Instruction 1
Please translate this sentence from the Python strings lesson into Spanish: "Strings are a type of sequence, like lists and tuples."
Instruction 2
Pick up the Python strings lesson after its last line and keep writing it.

Article
# 12 Strings
File(s) needed: Boston_housing_SMALL.csv, gettysburg.txt

Strings are a type of sequence, like lists and tuples. Many of the same operations work for them. The `len()` function is one that works on both and is regularly needed.

You can access the individual characters in a string in two ways: with a loop or an index. 

In [None]:
# Use a for loop to cycle through all of the characters in a string
# like elements in a list.
name = 'Eric Idle'


In [None]:
# Use indexing to reference each letter, also like a list.
# Negative index values work the same way, too.
# The len() function is also valid with strings.


## Concatenation
Concatenation is all about combining strings by using the `+` operator. In this case, that is the concatenation operator (not addition operator). 

We can also use the `+=` augmented assignment operator with strings. It provides a good way to built output or display strings.

In [None]:
# This is a common operation when displaying names.


Using the `+=` makes it look like you are changing the string, but you are not. **Strings are immutable**. Because of that, you can't use an index on the left side of an assignment operator.

In [5]:
# To confirm, see what happens if you try to change a letter in the string.
name[2] = 'z'

NameError: name 'name' is not defined

## String slicing
A **slice** is a span of items taken from a sequence, in this case from a string. General form: `string[start:end]` just like lists. The expression returns a string containing a copy of the characters from start up to but not including end.

You have all of the same functionality we talked about with lists.
- If you leave out the start index Python uses 0.
- If you leave out the end index Python goes to the end of the string.
- If you specify a negative number for the start index, Python will start that many positions before the end of the string.

Supplied data

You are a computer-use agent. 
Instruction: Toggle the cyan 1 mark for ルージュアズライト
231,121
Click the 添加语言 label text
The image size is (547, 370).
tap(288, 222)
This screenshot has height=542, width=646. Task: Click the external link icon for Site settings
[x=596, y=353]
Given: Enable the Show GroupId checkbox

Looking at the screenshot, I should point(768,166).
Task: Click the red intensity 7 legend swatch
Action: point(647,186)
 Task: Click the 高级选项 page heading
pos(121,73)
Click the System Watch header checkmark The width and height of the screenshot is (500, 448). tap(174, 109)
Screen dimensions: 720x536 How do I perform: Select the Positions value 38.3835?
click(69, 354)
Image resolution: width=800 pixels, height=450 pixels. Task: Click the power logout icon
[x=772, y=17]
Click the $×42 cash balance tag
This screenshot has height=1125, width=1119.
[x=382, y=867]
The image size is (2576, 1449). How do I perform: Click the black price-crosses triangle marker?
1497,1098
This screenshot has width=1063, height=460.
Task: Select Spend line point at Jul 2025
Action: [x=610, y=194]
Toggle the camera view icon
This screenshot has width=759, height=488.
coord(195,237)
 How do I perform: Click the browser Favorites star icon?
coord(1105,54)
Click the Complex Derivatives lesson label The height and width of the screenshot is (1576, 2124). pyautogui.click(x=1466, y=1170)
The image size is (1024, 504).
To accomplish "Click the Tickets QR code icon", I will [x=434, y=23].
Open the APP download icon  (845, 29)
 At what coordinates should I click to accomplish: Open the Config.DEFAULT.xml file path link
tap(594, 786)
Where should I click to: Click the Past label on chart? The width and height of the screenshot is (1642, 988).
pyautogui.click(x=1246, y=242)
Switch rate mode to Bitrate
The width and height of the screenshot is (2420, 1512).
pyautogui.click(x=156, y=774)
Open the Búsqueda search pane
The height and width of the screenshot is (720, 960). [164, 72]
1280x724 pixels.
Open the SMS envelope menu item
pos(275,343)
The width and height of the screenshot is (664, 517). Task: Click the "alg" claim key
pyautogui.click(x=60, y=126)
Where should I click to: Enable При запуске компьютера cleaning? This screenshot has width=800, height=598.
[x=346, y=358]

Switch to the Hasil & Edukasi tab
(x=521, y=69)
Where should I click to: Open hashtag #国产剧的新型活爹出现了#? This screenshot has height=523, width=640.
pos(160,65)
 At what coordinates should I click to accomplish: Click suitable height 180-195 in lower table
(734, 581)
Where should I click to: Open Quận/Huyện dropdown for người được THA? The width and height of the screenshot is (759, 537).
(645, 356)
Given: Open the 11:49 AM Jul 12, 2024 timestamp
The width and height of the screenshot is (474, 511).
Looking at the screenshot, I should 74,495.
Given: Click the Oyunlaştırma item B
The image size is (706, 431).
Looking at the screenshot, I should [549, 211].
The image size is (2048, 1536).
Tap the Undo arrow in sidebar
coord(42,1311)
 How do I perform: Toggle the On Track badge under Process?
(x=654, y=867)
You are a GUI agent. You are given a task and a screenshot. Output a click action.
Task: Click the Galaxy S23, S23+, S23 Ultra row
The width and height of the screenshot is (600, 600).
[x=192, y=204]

Response 1
Las cadenas son un tipo de secuencia, como las listas y las tuplas.

Response 2
- If you leave out both start and end (i.e., you just have [:]) the string is copied.
- You can also specify a step value to slice nonconsecutive characters.


In [None]:
# String slicing examples


## Testing and searching strings
Use the `in` and `not in` operators to test if one string is found in another.

In [4]:
# Example using in operator
text = 'Your mother was a hamster and your father smelt of elderberries.'



We can also test strings for various properties using built-in methods. They are methods because _**a string is an object**_, and objects have associated methods included in their definitions.

- isdigit() – used to see if a string is just numeric characters
- isalnum() – alphabetic letters or numbers
- isalpha() – just alphabetic letters
- islower() & isupper() – checks the case of alphabetic characters


In [None]:
# example with isdigit()


There are methods for searching for and replacing parts of strings as well. They are pretty self-explanatory.
- endswith(substring)
- find(substring)
- replace(old, new)
- startswith(substring)

We can also use the repetition operator (`*`) like we did with lists.

In [3]:
# Example: repetition operator
mascot = 'Bears'
print(mascot)
print(mascot * 5)


Bears
BearsBearsBearsBearsBears


String modification methods return a copy of the string (because they're immutable) that reflects the desired modification.
- lower() and upper() – change the entire string to the specified case
- strip() – removes all leading and trailing whitespace
- rstrip() & lstrip() – strip the whitespace from the right or left ends respectively
- strip(char) – strip all instances of the specified character from both ends.
- rstrip(char) & lstrip(char) – strips all instances of the specified character from the right or left ends respectively.


## Splitting strings
Python has a method called `split()` built into the string object type. We can use it to break a string into pieces and store the pieces in a list.

The default behavior is to use spaces as the separation point.

In [1]:
# Example: split on spaces

# The text string used before contains multiple words divided by spaces
text = 'Your mother was a hamster and your father smelt of elderberries.'

# Split the string and store the results in a list
words = text.split()

# Print the list to the screen.
print(words)


['Your', 'mother', 'was', 'a', 'hamster', 'and', 'your', 'father', 'smelt', 'of', 'elderberries.']


We can also specify a character (or characters) to use as a separator. The forward slash (`/`) is often used in dates, the hyphen (`-`) is used in phone numbers, and the comma (`,`) is used in CSV files. These are not the only possibilities, however. Any valid character(s) we need to use can be designated as a separator.

In [None]:
# Example: splitting date strings
date_string = '9/4/1981'

# Split the date


# Display each part of the date.


In [2]:
# Example: splitting text using word as a separator
myText = 'dogdudecatdudepigdudegoatdudellamadudeparrot'
myList = myText.split('dude')
print(myList)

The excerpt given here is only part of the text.